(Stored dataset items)

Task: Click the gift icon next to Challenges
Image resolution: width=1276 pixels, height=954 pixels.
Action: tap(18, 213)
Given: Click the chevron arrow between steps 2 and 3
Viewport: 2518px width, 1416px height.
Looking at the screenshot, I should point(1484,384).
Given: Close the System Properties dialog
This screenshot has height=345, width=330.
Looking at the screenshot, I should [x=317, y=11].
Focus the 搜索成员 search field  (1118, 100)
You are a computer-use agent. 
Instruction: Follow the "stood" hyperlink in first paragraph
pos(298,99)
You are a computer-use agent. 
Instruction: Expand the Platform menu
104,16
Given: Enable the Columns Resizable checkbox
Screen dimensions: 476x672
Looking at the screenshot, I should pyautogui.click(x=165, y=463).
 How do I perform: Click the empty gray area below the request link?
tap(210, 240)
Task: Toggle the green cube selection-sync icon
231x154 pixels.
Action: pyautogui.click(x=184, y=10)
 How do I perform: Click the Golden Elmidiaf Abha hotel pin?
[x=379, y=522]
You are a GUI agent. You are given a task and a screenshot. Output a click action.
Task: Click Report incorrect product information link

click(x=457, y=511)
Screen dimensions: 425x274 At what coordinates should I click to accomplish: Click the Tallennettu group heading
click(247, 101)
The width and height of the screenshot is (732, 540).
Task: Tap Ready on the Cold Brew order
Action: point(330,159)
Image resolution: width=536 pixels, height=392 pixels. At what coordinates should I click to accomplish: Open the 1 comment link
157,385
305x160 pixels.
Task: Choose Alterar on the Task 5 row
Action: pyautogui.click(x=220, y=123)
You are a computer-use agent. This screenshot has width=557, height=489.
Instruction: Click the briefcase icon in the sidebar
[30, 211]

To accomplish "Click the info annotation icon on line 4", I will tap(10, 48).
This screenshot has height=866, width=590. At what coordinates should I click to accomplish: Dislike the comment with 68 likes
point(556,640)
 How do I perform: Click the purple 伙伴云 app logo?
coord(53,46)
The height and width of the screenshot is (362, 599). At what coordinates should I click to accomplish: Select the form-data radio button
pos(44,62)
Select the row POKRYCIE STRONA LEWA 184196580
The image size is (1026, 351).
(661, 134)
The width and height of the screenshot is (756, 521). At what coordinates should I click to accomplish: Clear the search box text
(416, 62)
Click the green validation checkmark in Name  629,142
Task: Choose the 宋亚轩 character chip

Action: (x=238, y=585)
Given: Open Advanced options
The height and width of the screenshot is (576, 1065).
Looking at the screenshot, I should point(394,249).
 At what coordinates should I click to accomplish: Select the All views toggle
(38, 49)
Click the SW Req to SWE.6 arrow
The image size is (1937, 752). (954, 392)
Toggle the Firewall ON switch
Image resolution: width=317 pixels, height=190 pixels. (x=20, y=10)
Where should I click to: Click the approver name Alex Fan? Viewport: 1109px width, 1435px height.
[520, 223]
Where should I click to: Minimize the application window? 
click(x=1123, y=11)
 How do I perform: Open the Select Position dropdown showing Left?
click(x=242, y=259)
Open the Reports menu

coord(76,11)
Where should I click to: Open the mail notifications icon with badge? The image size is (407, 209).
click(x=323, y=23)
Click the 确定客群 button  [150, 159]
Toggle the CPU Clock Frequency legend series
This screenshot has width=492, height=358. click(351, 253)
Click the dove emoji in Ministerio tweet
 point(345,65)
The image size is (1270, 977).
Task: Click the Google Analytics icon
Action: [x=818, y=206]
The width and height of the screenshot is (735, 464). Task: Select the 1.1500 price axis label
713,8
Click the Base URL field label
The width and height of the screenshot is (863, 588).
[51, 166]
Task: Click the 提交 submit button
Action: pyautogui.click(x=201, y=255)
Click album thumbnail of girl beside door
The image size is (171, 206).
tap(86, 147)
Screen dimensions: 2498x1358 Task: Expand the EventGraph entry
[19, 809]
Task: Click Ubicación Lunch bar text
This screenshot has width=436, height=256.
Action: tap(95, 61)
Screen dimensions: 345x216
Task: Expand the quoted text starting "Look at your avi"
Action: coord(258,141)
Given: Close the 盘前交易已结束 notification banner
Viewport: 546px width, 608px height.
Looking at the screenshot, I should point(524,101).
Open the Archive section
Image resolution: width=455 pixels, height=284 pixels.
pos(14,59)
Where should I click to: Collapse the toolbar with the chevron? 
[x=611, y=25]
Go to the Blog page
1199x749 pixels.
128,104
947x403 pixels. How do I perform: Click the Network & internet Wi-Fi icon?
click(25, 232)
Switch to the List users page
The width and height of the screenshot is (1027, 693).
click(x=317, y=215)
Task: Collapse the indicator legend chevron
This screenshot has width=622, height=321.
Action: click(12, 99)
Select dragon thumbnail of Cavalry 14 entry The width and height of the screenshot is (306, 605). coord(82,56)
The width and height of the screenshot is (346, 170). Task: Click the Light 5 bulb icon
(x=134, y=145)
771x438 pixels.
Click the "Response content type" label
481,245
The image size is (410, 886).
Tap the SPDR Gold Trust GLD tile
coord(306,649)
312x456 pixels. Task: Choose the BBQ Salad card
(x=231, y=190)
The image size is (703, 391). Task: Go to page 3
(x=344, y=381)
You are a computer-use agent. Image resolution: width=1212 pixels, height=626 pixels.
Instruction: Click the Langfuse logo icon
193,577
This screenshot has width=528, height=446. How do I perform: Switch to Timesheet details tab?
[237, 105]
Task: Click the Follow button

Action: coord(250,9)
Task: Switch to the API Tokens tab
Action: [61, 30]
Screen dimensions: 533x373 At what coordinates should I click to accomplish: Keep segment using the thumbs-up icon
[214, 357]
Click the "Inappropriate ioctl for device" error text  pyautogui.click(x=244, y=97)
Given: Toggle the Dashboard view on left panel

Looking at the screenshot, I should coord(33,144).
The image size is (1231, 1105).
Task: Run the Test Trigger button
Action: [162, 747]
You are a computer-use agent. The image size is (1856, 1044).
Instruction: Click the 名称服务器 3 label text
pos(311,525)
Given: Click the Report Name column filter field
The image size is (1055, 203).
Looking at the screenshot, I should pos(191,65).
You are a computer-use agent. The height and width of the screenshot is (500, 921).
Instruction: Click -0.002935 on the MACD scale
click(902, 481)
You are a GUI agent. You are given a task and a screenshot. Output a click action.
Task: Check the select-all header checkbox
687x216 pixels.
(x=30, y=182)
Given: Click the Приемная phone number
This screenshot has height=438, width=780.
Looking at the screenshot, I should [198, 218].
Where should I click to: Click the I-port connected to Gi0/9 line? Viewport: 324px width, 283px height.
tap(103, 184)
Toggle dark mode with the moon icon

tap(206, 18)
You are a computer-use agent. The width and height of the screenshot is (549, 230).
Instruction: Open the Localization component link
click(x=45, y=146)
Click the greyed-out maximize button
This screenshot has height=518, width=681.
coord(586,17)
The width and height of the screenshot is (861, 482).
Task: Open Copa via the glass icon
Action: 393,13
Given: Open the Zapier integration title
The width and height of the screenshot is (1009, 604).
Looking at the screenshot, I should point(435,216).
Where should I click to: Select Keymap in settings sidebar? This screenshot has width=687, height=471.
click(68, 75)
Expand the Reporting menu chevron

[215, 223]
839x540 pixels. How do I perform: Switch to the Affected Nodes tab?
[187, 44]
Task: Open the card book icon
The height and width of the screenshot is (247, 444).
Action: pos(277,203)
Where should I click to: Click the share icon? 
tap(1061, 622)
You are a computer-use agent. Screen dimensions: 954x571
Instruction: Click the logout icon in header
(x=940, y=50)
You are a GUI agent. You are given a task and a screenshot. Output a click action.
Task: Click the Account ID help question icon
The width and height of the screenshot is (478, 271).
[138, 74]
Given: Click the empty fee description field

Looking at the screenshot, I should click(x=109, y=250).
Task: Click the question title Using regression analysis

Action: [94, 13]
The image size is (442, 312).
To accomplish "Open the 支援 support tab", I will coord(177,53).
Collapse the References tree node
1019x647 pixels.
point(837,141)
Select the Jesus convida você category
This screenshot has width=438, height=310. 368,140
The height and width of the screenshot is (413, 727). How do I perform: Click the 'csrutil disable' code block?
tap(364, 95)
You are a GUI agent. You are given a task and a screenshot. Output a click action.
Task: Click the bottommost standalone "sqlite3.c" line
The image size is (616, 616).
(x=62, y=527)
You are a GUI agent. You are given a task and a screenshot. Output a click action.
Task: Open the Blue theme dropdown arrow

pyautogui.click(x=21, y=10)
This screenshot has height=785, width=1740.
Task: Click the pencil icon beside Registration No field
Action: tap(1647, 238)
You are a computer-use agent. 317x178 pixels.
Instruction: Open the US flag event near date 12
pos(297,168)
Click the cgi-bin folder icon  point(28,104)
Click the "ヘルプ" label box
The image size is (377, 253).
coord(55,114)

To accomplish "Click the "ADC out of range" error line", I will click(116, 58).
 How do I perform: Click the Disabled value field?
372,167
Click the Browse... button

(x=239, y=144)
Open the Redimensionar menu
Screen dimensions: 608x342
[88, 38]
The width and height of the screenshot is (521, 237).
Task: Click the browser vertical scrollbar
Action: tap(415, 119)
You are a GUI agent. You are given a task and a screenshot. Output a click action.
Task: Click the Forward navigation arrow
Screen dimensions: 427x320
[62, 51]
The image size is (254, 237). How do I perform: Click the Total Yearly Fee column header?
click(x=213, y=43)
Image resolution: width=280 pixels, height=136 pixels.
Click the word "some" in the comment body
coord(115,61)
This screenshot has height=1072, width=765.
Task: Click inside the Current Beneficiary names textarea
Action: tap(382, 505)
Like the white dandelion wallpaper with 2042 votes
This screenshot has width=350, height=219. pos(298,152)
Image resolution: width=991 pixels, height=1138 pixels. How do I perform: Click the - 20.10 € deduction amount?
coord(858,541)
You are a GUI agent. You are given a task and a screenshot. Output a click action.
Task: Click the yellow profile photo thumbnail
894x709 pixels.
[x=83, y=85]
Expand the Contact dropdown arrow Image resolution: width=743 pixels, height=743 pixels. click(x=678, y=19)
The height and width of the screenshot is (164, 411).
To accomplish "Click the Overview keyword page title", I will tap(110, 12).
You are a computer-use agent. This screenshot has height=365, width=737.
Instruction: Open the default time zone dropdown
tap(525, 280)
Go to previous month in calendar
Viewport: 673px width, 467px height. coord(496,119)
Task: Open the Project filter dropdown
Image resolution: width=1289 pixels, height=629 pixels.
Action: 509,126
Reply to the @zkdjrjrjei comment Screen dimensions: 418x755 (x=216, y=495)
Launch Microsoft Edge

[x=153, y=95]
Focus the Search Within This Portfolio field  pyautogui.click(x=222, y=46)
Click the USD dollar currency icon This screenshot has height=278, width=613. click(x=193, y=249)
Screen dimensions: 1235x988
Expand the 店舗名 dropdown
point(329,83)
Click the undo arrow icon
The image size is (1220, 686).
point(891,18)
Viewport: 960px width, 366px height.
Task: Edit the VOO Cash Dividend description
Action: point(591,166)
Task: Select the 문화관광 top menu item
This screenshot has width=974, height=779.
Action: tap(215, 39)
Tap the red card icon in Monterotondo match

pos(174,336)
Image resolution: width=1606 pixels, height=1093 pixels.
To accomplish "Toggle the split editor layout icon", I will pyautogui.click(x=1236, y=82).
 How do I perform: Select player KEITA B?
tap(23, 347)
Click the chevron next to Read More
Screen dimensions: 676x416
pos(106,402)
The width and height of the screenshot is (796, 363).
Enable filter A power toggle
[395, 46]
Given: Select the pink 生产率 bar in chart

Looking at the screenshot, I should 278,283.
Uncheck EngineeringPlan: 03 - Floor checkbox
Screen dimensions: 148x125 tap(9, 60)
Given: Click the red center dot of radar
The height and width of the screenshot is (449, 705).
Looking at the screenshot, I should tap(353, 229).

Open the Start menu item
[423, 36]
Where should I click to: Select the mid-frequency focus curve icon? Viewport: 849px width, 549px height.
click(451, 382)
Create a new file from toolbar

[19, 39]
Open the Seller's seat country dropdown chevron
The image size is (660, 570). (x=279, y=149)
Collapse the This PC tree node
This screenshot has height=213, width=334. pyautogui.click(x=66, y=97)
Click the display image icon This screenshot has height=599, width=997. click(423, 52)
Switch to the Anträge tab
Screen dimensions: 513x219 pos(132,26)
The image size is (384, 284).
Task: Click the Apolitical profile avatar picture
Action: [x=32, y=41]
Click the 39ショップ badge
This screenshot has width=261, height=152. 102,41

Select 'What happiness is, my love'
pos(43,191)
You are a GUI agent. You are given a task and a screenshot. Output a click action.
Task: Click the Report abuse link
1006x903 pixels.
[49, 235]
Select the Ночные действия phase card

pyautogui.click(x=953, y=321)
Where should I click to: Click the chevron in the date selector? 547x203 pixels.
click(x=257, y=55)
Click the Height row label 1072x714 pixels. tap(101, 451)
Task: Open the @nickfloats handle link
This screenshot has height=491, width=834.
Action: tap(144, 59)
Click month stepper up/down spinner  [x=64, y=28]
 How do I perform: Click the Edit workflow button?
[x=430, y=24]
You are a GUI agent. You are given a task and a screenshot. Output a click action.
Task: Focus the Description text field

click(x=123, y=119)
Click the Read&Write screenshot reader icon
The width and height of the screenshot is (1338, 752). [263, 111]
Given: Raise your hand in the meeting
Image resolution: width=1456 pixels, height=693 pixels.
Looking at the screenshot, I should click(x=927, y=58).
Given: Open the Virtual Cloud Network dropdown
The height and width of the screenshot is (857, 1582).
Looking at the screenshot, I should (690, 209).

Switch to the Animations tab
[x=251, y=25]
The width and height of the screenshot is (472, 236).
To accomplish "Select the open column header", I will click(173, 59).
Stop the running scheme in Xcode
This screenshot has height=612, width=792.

→ **What you have to do**
Pull every line containing the word "next" out of the entries above.

→ **Solution for this problem**
Task: Click the gift icon next to Challenges
Click the chevron next to Read More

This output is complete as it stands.